Our current understanding of Bt toxin resistance in insects is generally associated with either altered binding of toxins to midgut receptors [2527] or differences in post binding proteolytic processing of the toxin by the receptors [28, 29]. Decreased binding of the toxins to its midgut receptors in a resistant strain might be due to the structural changes in the receptors or due to decreased expression of these specific receptors in the midgut. Known Cry toxin receptors in Lepidoptera include cadherins [30, 31], glycosylphophatidylinositol (GPI) anchored aminopeptidase N and alkaline phosphatases [3235]. The majority of the documented molecular mechanisms of Bt resistance in insects are due to mutations of toxin receptor genes [3639]. In this study, we found four upregulated cadherin transcripts in resistant O. nubilalis larvae when compared to the susceptible larvae. Out of these four, two (comp25570_c0_seq1 and comp26081_c0_seq4) had sequence similarity to mutant Helicoverpa armigera cadherin (Genbank ID: ACY69027.1) associated with resistance to Cry1Ac. In contrast, other reported Cry toxin receptors such as aminopeptidase N, amylase and alkaline phosphatase were down-regulated in the resistant relative to the susceptible strain. Isoforms of aminopeptidase have been shown to bind to Cry1F toxins in O. nubilalis [12]. Our results show that the expression of comp49786_c1_seq1 coding for an aminopeptidase N3 was repressed in the susceptible strain when exposed to Cry1F toxin, indicating that this transcript might be involved in toxin response and also in developing toxin resistance. Similar reduction in aminopeptidase N expression has been associated with Cry1Ac resistance in cabbage looper [15] and Cry1Ab resistance in O. nubilalis [16] indicating that this could be a common mechanism of Cry toxin resistance among Lepidoptera.

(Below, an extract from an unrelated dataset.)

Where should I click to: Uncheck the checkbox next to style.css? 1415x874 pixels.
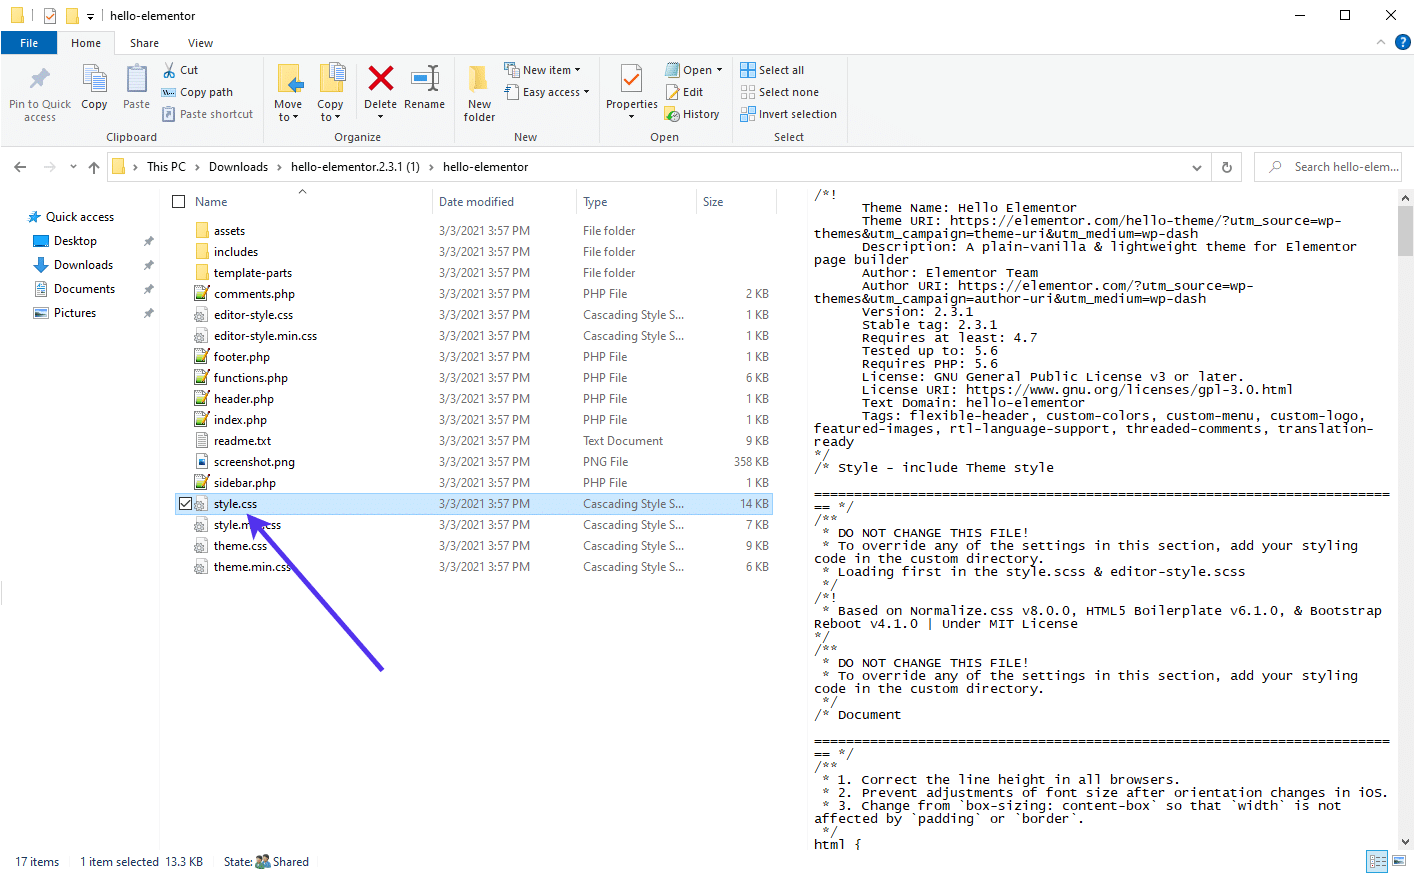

The Cry1F resistant strain expressed seven transcripts coding for V-ATPase subunits at much lower levels when compared to the susceptible strain. Moreover, when the susceptible strain was Cry1F toxin challenged, expression of four transcripts coding for V-ATPase subunits were significantly reduced in response to toxin exposure. Two of these four transcripts, comp42022_c0_seq1 (coding for subunit E) and comp49953_c1_seq1 (coding for V0 domain) were also expressed at lower levels in the resistant strain. A number of V-ATPase subunits have been reported to bind to different Cry proteins, including Cry1Ab, Cry4Ba and Cry1Ac [4042] although a role for V-ATPase as a Bt toxin receptor is not yet confirmed. However, V-ATPase subunits have been shown to be involved in sensing and maintaining pH in the insect midgut [43, 44], and are critical to maintaining alkaline conditions of the midgut [45]. Therefore, reduced expression of genes coding for V-ATPase subunits could result in a more acidic midgut in the resistant strain. The pH of the larval midgut is known to affect Cry toxin activity, including solubilization of the crystalline protoxins, protease activity of the midgut and pore formation. As a consequence, alterations in the midgut pH might result in changes in susceptibility. Altered midgut pH and reduced protease activity have been associated with resistance to Cry1Ac and Cry2A protoxins in H. virescens [46]. Interestingly, we also observed a number of genes coding for proteases to be down-regulated in the resistant strain compared to the susceptible strain (Fig. 3). Most of these upregulated proteases in the susceptible strain belonged to serine-type endopeptidases which are active at neutral to alkaline pH. On the other hand, proteases upregulated in the resistant strain belonged to aspartic- or cysteine- type endopeptidases with their optimal activities at acidic pH. Examining the role of midgut pH in O. nubilalis resistance to Cry1F may provide further insight into potential resistance mechanisms.

There are some reports that have used similar transcriptome sequencing experiments to investigate the mechanism of Bt resistance in other insect species [4749]. Although different species and Bt toxins were examined, some similarities exist between our observations and these other reports. V-ATPase and alkaline phosphatase were associated with Bt susceptibility in O. furnacalis and Aedes aegypti [47, 49] and in the present investigation. Genes associated with proteolytic activity seems to be upregulated in the susceptible strain in at least three of the four reports including the current study [48, 49]. Cadherin receptors were found to be upregulated in the resistant strain of Aedes aegypti when compared to the susceptible strain in one other report along with the current study [49]. Though such studies are limited, it is interesting to note common transcripts associated with Bt resistance.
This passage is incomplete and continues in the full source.